In [None]:
#importing required packages
import pandas as pd
import numpy as np

In [None]:
# 1. Data Ingestion
file_path = "./src/weather_data.csv"
weather_df = pd.read_csv(file_path)

In [None]:
# Display the first few rows and basic info about the DataFrame to understand its structure and contents
weather_df.head()
weather_df.info()

In [None]:
#2. Data Cleaning and Transformation
#2a. Handle Missing Values, replace missing temperature_celsius values with the average temperature for that city, or drop rows where date is missing

#Handle missing date values, drop raws where date is missing
weather_df = weather_df.dropna(subset=['date'])

#Group the DetaFrame by city for resuse
city_group = weather_df.groupby('city')

#Handle missing humidty values, replace with median for that city 
city_avg_temp = city_group['temperature_celsius'].transform('mean')
weather_df['temperature_celsius'] = weather_df['temperature_celsius'].fillna(city_avg_temp).round(2)

#Handle missing humidty values, replace with median for that city
city_median_humidty = city_group['humidity_percent'].transform('median')
weather_df['humidity_percent'] = weather_df['humidity_percent'].fillna(city_median_humidty).round(2)

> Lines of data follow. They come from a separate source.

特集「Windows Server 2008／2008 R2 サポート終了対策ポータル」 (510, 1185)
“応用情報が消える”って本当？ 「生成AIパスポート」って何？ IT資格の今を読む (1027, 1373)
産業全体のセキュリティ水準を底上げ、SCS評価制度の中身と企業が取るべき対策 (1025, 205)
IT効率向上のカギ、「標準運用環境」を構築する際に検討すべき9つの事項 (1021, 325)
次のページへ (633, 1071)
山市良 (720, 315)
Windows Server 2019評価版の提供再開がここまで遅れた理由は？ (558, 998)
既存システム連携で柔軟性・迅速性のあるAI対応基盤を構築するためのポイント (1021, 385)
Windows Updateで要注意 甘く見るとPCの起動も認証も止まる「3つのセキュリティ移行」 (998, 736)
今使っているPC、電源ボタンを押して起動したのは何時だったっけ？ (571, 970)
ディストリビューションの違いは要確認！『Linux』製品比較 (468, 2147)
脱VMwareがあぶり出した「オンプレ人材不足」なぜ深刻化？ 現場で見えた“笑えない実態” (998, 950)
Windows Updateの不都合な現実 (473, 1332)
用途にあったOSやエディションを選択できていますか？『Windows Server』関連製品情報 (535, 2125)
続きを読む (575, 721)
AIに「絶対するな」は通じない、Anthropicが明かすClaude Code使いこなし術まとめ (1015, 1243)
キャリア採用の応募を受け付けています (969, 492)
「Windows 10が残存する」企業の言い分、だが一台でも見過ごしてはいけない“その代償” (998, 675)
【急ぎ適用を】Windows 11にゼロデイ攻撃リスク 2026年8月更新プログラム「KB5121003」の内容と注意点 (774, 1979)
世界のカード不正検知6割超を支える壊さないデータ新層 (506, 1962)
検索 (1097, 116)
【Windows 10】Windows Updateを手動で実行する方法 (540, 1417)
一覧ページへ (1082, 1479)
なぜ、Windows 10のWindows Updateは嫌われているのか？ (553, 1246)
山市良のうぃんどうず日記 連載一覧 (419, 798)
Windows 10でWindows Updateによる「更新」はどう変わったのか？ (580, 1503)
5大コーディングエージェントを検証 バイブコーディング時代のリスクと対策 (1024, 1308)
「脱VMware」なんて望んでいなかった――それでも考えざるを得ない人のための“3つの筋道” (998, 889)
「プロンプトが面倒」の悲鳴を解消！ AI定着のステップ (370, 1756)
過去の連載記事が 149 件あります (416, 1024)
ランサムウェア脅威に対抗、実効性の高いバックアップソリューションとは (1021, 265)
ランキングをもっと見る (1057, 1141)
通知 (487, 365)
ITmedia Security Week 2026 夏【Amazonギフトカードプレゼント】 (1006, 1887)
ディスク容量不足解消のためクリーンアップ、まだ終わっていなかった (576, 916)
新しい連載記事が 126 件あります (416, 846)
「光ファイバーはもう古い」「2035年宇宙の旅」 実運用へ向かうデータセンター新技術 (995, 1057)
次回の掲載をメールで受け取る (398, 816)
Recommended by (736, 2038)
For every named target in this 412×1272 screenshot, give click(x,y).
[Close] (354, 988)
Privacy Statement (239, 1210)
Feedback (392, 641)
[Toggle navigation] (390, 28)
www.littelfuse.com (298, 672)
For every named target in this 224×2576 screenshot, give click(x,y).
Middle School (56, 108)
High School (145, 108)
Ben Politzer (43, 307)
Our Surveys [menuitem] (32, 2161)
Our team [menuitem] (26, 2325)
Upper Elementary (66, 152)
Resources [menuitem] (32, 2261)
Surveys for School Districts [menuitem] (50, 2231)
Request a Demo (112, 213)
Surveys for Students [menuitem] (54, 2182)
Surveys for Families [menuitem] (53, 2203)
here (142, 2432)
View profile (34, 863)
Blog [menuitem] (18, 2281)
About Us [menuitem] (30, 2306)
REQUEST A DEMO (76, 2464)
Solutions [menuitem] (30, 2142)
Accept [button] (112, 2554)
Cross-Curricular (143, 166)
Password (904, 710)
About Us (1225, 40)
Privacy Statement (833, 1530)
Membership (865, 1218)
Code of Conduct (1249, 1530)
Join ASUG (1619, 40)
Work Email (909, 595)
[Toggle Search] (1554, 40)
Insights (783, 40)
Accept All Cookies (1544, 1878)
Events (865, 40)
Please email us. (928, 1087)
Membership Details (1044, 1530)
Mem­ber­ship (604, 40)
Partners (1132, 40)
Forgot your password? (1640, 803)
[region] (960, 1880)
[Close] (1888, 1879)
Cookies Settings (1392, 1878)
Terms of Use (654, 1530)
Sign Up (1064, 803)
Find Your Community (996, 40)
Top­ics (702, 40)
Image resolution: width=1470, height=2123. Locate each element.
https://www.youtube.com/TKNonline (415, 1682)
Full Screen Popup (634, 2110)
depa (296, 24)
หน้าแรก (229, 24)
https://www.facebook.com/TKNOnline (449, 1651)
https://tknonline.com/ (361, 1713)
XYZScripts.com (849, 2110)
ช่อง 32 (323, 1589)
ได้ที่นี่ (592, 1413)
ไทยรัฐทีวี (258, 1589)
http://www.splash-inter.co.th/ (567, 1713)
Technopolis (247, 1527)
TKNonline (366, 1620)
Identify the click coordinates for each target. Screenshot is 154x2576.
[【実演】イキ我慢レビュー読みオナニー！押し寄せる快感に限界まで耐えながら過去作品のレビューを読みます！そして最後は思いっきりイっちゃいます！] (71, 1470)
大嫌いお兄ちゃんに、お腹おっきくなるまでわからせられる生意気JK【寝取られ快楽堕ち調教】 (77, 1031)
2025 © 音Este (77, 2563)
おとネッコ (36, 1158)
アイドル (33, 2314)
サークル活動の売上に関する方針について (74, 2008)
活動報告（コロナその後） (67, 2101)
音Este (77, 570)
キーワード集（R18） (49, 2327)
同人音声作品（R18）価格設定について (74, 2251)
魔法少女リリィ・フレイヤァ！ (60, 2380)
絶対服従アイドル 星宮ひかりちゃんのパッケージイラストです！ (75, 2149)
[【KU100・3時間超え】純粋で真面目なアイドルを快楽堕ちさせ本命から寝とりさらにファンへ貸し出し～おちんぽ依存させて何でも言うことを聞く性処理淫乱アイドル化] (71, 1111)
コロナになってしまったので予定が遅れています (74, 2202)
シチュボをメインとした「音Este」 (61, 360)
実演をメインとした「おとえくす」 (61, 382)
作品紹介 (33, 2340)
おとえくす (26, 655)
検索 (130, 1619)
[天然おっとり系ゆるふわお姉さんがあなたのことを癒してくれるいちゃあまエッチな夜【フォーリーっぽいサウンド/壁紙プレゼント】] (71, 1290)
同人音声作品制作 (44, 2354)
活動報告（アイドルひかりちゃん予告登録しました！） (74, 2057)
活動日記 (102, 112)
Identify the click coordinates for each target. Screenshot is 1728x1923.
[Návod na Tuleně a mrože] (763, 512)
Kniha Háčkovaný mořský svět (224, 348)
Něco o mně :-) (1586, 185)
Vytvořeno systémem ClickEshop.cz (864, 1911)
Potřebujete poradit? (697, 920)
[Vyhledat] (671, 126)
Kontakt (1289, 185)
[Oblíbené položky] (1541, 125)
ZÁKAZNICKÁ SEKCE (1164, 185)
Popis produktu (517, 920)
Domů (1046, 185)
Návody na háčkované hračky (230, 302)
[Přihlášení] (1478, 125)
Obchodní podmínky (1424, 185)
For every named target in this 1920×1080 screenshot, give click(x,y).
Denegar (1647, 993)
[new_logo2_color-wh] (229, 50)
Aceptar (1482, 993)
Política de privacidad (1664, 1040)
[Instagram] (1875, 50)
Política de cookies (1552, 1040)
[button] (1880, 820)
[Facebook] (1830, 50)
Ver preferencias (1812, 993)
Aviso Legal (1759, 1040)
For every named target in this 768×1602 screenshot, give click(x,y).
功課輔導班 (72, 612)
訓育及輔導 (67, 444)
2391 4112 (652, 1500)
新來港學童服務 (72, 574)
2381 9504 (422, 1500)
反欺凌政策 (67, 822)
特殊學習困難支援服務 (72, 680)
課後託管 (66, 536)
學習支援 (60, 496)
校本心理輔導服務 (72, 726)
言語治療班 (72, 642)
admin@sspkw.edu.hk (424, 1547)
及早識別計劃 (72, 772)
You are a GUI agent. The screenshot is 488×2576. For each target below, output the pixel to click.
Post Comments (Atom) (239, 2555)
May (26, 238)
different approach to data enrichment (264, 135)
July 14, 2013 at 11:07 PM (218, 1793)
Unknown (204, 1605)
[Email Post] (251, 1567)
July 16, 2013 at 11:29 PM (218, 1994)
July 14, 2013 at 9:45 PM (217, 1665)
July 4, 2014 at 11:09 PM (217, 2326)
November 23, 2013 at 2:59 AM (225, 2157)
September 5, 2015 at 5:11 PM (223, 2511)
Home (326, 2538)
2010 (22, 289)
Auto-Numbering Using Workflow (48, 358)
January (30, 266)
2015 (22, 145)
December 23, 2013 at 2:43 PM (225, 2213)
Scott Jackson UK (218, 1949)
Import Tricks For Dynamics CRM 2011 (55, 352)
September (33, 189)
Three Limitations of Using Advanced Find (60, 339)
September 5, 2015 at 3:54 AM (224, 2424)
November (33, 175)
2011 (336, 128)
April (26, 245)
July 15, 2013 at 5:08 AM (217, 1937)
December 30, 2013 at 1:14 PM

#Handle missing wind speed, replace with mean wind speed for that city
city_avg_wind_speed = city_group['wind_speed_kph'].transform('mean')
weather_df['wind_speed_kph'] = weather_df['wind_speed_kph'].fillna(city_avg_wind_speed).round(2)

In [None]:
#2b. Standardize Dates: Convert the date column to a consistent format (e.g., YYYY-MM-DD).
#Function to standardize date formats

def standardize_date(date_str):
    if pd.isna(date_str):
        return pd.NaT

    date_str = str(date_str).strip()

    try:
        #Extract components based on separator
        if '/' in date_str:
            parts = date_str.split('/')
        elif '-' in date_str:
            parts = date_str.split('-')
        elif '.' in date_str:
            parts = date_str.split('.')
        else:
            #Unkown format try default format
            return pd.to_datetime(date_str, errors='coerce')

        #First component is year, so it's in the standard format YYYY-MM-DD
        if len(parts[0]) == 4:
            return pd.to_datetime(date_str)

        #First component is day, so it's DD/MM/YYYY
        elif int(parts[0]) > 12:
            return pd.to_datetime(date_str, dayfirst=True)

        #First component is month, so it's MM/DD/YYY
        elif int(parts[1]) > 12:
            return pd.to_datetime(date_str, dayfirst=False)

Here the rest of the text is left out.